Many years ago, I saw Cirque du Soleil when it first traveled to Chicago for a few weeks in the summer. I was blown away and so the next year when they came to Chicago, I saw them
again. I was less blown away.
Now you’re likely to find a Cirque du Soleil troupe performing everywhere in the world, every few blocks, in between the Starbucks.
They’re just as awesome as ever, but not so special.
Abundance doesn’t feed excitement, at least not in entertainment. And as OTT content providers really
ramp up, an essay from The Diffusion Group’s Joel Espelien takes the provocative view that the explosion of
content from online video sites and traditional TV is a great thing that might become a problem.
He calculates that in 2014, there were 199 new, original scripted TV
series on pay-TV, and 352 when you combine broadcast and OTT. Espelien says there’s an eight-fold increase in original cable series since 1999. And that’s great for
viewers.
But he says, “At the same time, there is an unfortunate reality in economics known as the law of diminishing marginal returns. Business strategies do not
work forever, as the most effective schemes are copied and augmented by competitors.

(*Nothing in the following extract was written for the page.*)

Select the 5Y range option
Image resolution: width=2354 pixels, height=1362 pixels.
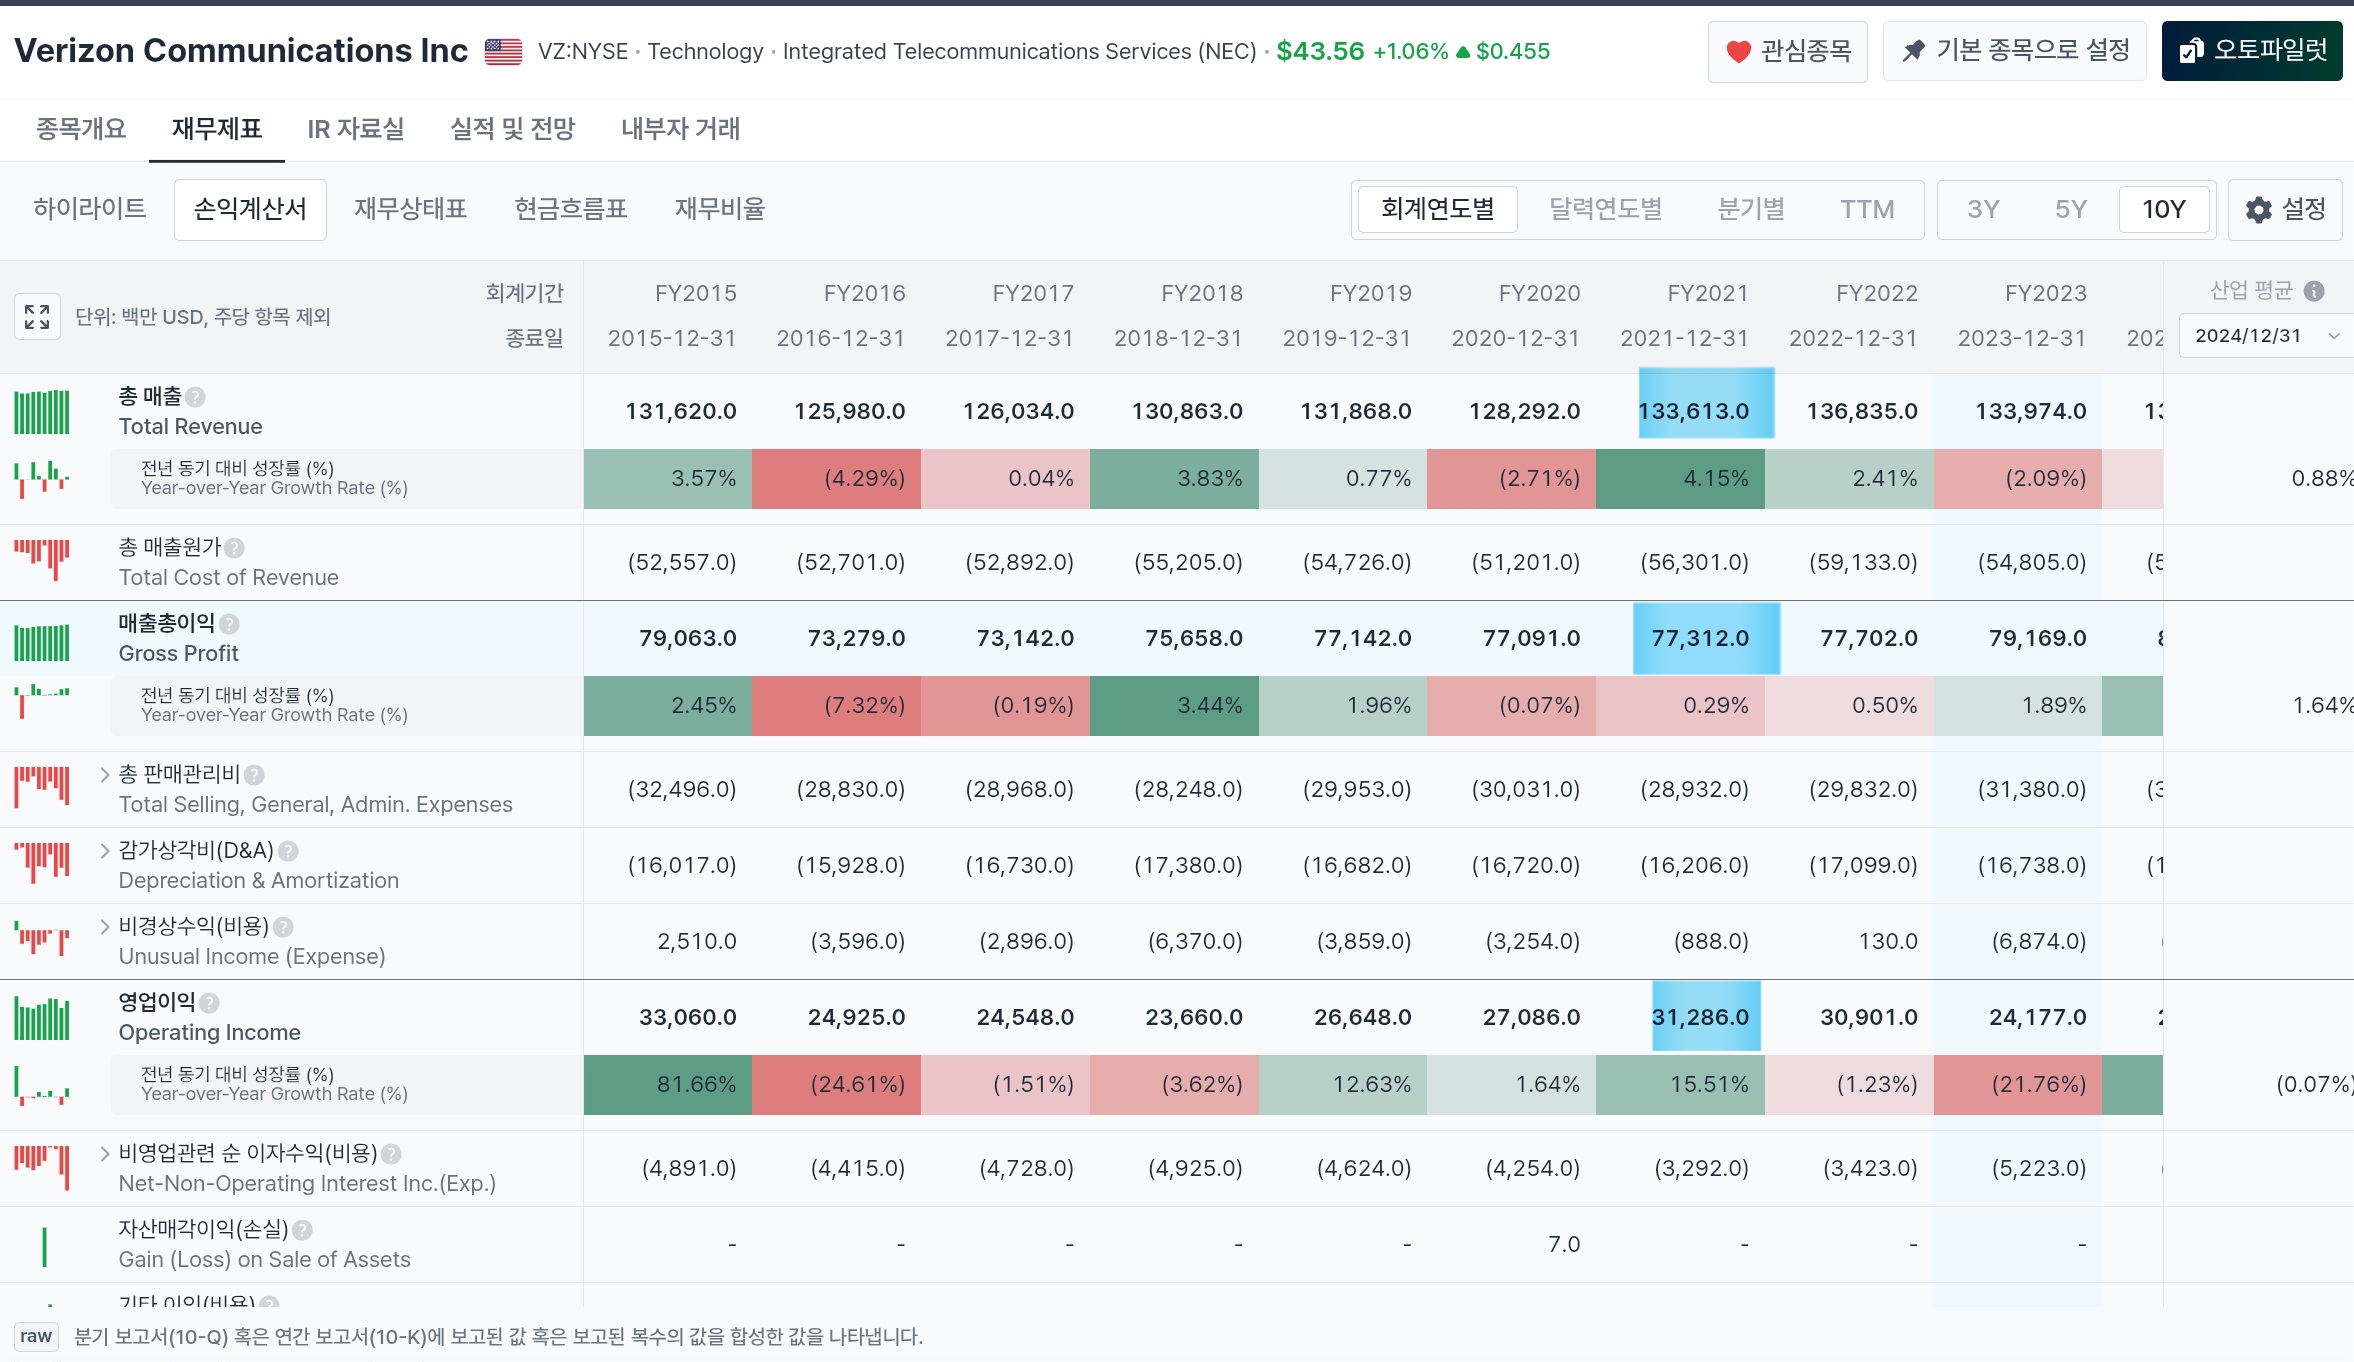click(2070, 209)
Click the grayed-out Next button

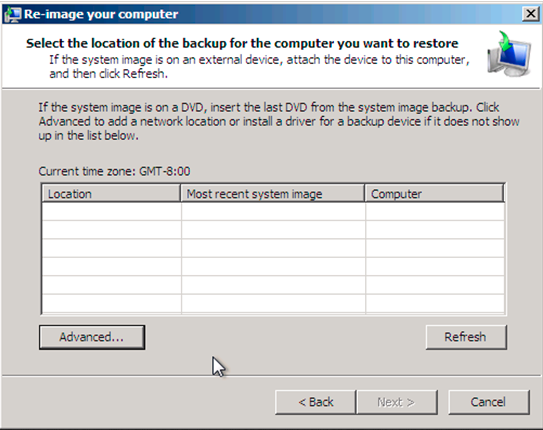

"As this happens, they lose their capacity for competitive differentiation. We may be reaching that point
with respect to the original TV series gambit. Do viewers really care about the 47th new science fiction series, or the 57th original series about vampires?”
I
think you can sense his answer to the question. But beyond that, I think Espelien says the future belongs marketers and packagers. “Going forward the true scarce resource and
competitive differentiator will not be original content, but original strategy,” he writes.
That underlines the brilliance of Netflix as a marketer. It debuts the
third season of “House of Cards” on Feb. 27, and Netflix,
and that series, remains rooted with the viewing public as a differentiator; it’s the online pay service that sets the bar. It still gets attention.
Whether
that’s because it was the first one out of the gate or because “House of Cards” really does represent something bold and new (on American TV at least), Netflix has above-it-all
status. Like HBO’s “It’s Not TV” slogan, Netflix positioned itself as the one and only true trailblazer. For younger viewers who grew up with streaming video, that’s a
powerful tool.
Netflix says it spent $3 billion on content last year and will spend $6 billion over the next three years acquiring and producing content, and says it
wants to be the biggest buyer of original content in the world. Ted
Sarandos, the chief content officer said a few months ago he wants Netflix to be launching a new piece of original content every two weeks. Evidently, he’s decided, the glut of
new content is somebody else’s problem.